> Input records
● ● ● ● ●

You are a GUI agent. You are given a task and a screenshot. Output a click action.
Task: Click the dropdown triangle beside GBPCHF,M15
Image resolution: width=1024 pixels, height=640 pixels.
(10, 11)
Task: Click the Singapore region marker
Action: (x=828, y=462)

● ● ● ● ●

> Task prompt
Write the data out again in full and exactly.

> Your solution
You are a GUI agent. You are given a task and a screenshot. Output a click action.
Task: Click the dropdown triangle beside GBPCHF,M15
Image resolution: width=1024 pixels, height=640 pixels.
(10, 11)
Task: Click the Singapore region marker
Action: (x=828, y=462)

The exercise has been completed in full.